Overview

A Study of Safety and Primary Immunogenicity of 9-valent HPV Recombinant Vaccine

Status:
Unknown status
Trial end date:
2020-04-30
Target enrollment:
0
Participant gender:
Female
Summary
A randomized, double-blind and placebo-controlled phase I study to evaluate the safety and immunogenicity of a 9-valent Human Papillomavirus (HPV) vaccine, administered intramuscularly according to a 0, 2, 6-month schedule in 9 to 45 years old healthy Chinese females.
Phase:
Phase 1
Accepts Healthy Volunteers?
Accepts Healthy Volunteers
Details
Lead Sponsor:
Shanghai Zerun Biotechnology Co.,Ltd
Treatments:
Vaccines
Criteria
Inclusion Criteria:

- Healthy females, 9 to 45 years old (inclusive).

- 9 to 17 years old participants: able to prove their identities and provide their legal
guardians' identity information.

- Legal guardians of the 9 to 17 years old participants: able to understand (not
illiterate) and agree to co-sign the informed consent forms with participants

- 18 to 45 years old participants: able to prove their legal identities.

- 18 to 45 years old participants: able to understand (not illiterate) the study and
agree to sign the informed consent form.

- Child bearing age participants: agree not to become pregnant by using proper
contraception means in the 7-month study period.

Exclusion Criteria:

- History of cervical cancer or genital warts.

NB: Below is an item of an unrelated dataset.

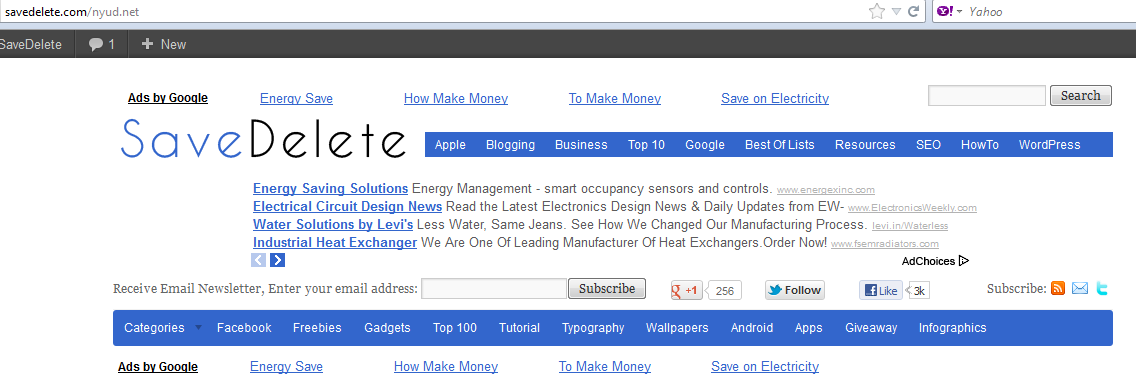Show next ads with right arrow
This screenshot has height=387, width=1136.
coord(277,260)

- History HPV vaccination or history of participation in HPV vaccine trial.

- History of severe allergy which needs medical intervention such as swelling of the
mouth and throat, difficulty breathing, hypotension or shock.

- Skin abnormality at injection site including inflammation, sclerosis, redness,
swelling, and extensive scars.

- History of allergy to vaccine or vaccine components including aluminum phosphate,
histidine and Polysorbate 80, and severe adverse reactions in past vaccination.

- Medical history of epilepsy, convulsions, seizures , or family history of mental
illness.

- Medical conditions including immunocompromised or diagnosed as congenital or acquired
immunodeficiency, HIV infection, lymphoma, leukemia, systemic lupus erythematosus
(SLE), rheumatoid arthritis, juvenile rheumatoid arthritis (JRA), inflammatory bowel
disease or other autoimmune diseases and received immunosuppressants in 6 months prior
to first vaccination.

- History of asthma, thyroidectomy, angioneurotic edema, diabetes, and malignancy.

- Asplenia, functional asplenia, or any circumstances as a result of asplenia or
splenectomy

- Diagnosis as coagulation abnormalities such as clotting factor deficiency, platelet
abnormalities or having significant bruising, or coagulation disorder

- Being diagnosed with acute illnesses or acute onset of chronic illness during the last
3 days.

- Treatment with immunoglobulins or other blood-derived products within 3 months prior
to Day 0 vaccination.

- Having received subunit or inactivated vaccine within 14 days prior to Day 0
vaccination or received attenuated vaccine within 28 days prior to Day 0 vaccination.

- Fever before vaccine administration with axillary temperature higher than 37.0°C.

- Currently breastfeeding, and being pregnant including pregnancy test positive.

- History of hypertension: Participants of 13 to 45 years of age have their respective
systolic blood pressure greater than 150 mmHg and/or diastolic blood pressure greater
than 100 mmHg; or participants of 9 to 12 years of age demonstrate their respective
systolic blood pressure higher than 120 mmHg and/or diastolic blood pressure higher
than 80 mmHg.

- Exhibits of abnormal lab test parameters.

- Any other factors which might affect any individual to be enrolled in the study
according to the investigator's judgment.